Let's say President Barack Obama follows through on his promise to make government data more open, more standardized, and more transparent. How, then, do we keep track of all that freed information and the rich bounty of political reporting and commentary it will -- cross our fingers -- spawn?

Enter OpenCongress's new MyPoliticalNotebook -- what is, to be reductive, basically a political-themed Delicious meets Google Notebook. With a few clicks you can gather together blog posts, YouTube videos, news group articles, policy plan PDFs, and even that Word manifesto gathering dust on your desktop all to a wide-ruled online home.

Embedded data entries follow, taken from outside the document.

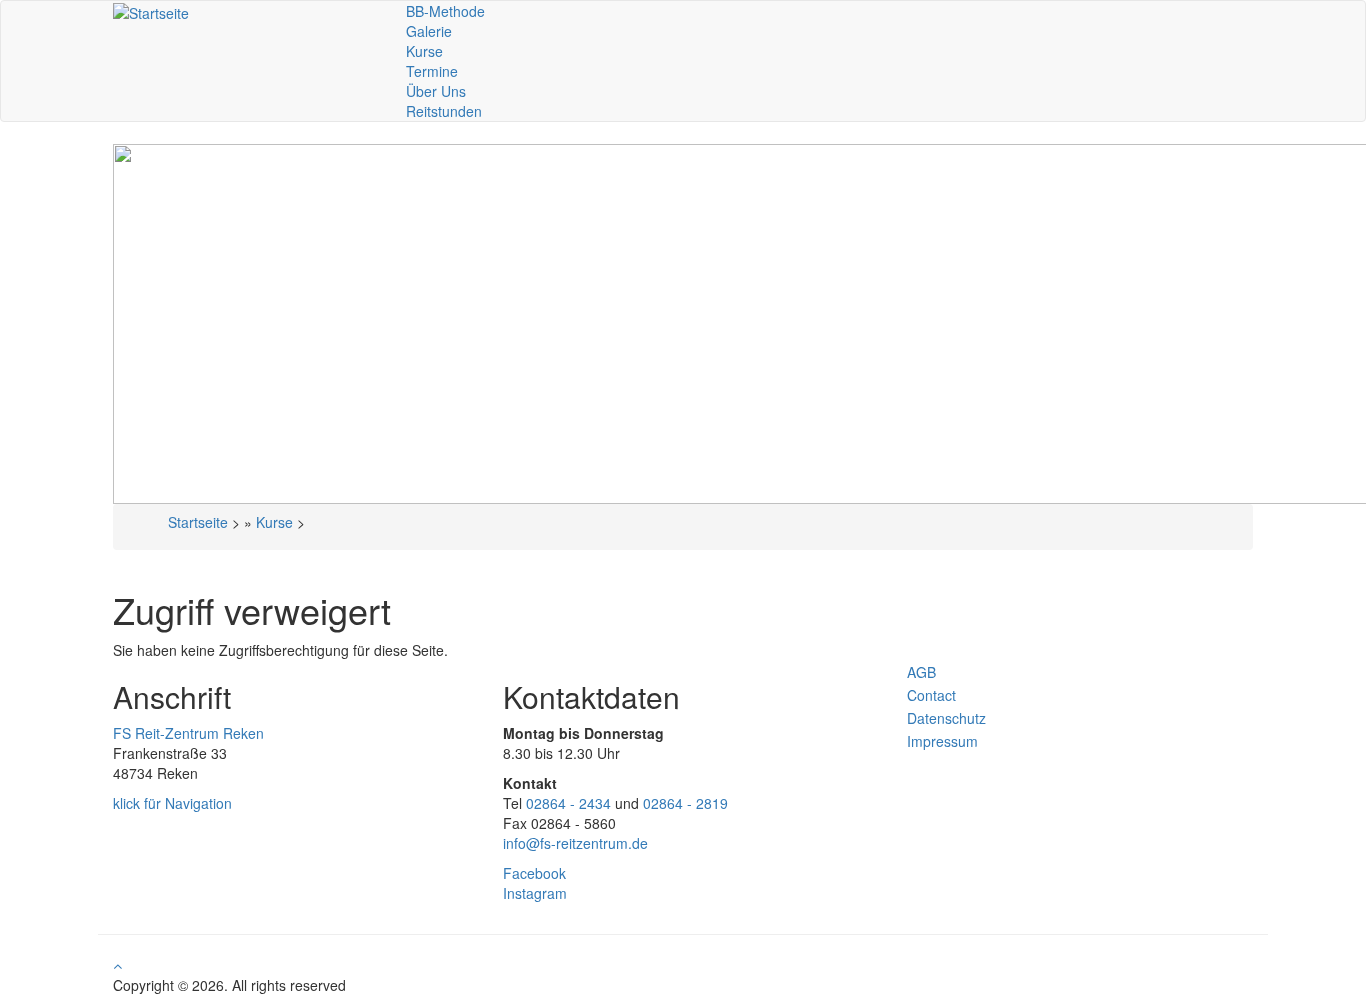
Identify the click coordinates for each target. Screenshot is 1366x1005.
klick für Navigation (172, 803)
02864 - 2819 (685, 803)
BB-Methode (445, 11)
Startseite (198, 522)
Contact (931, 695)
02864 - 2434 (568, 803)
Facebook (534, 873)
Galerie (429, 31)
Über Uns (436, 91)
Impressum (942, 741)
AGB (921, 672)
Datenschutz (946, 718)
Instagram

A browser toolbar bookmarklet called "+MyPN" makes adding new items straightforward. And, this being a notebook, you can annotate what you've amassed. What MyPN has over Delicious or Google Notebook, though, a deep cache of legislative information. Bookmark an article on food safety, for example, file it under "Health," up pops the hottest health bills before Congress.

What would be even better: if related legislation was pulled from tags instead, so an article on melamine-tainted food would link directly to, for example, the Safe Food Act of 2007.

As for social features, your notebook is published as an RSS stream anyone can subscribe to. There's no way, as of yet, for your friends and political nemeses to jot notes on your notebook -- but, hey, they've only just launched.

(Disclosure: our Andrew Rasiej and Micah Sifry are senior technology advisors to the Sunlight Foundation which, along with the Participatory Politics Foundation, is a founding organization behind OpenCongress.)